● Set exercise: Reproduce the material below line for line, keeping every character and blank line unchanged.

● Provided records:

------------------------------------------------------------------------

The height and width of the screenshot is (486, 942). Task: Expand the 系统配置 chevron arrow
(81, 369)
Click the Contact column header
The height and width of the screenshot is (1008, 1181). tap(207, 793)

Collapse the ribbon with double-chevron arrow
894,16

------------------------------------------------------------------------

● Output:
The height and width of the screenshot is (486, 942). Task: Expand the 系统配置 chevron arrow
(81, 369)
Click the Contact column header
The height and width of the screenshot is (1008, 1181). tap(207, 793)

Collapse the ribbon with double-chevron arrow
894,16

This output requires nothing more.